> What to do: Copy the entries from the line with "Open the Git" to the line with "Where should I", putting "button" wherever "icon" appears and leaving everything else as it is.

> Data shown:
Start
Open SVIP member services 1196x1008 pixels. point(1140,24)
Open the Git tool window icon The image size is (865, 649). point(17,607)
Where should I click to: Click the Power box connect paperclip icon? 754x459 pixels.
End
Start
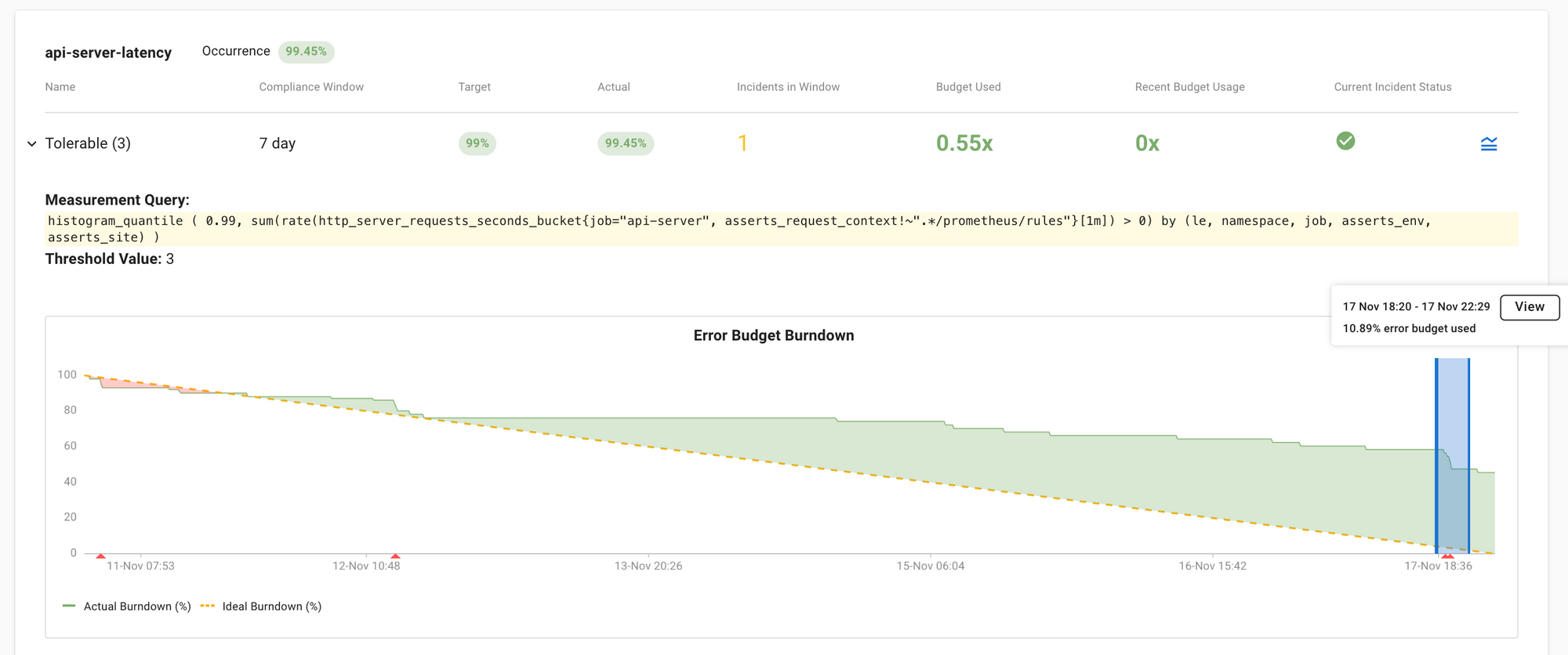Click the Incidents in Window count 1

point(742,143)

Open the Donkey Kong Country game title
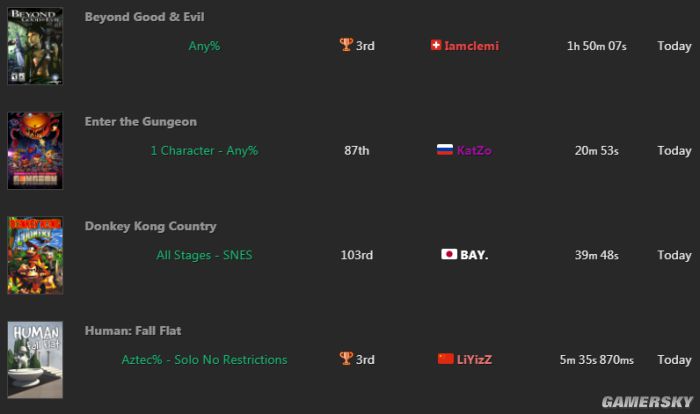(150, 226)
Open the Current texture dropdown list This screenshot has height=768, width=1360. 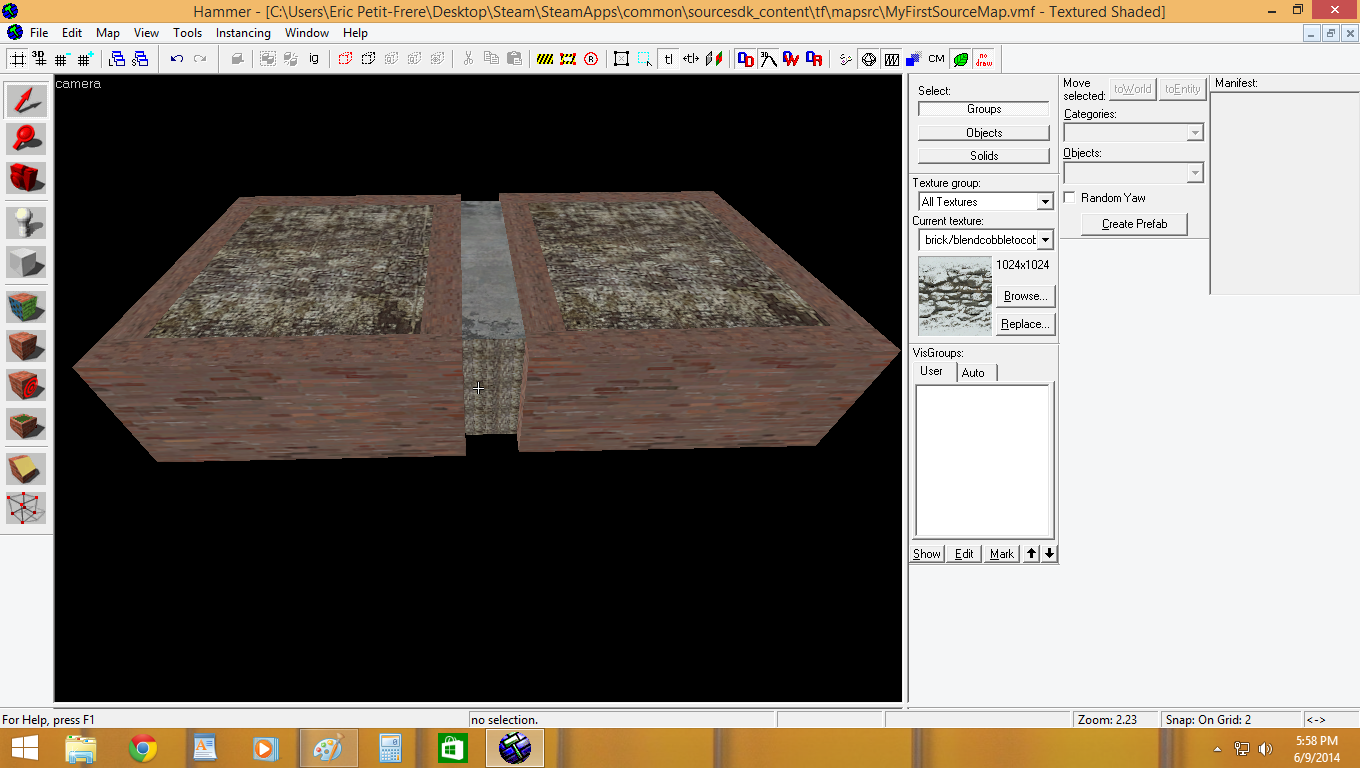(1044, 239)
End
> Solution for this problem:
Open the Git tool window button The image size is (865, 649). point(17,607)
Where should I click to: Click the Power box connect paperclip button? 754x459 pixels.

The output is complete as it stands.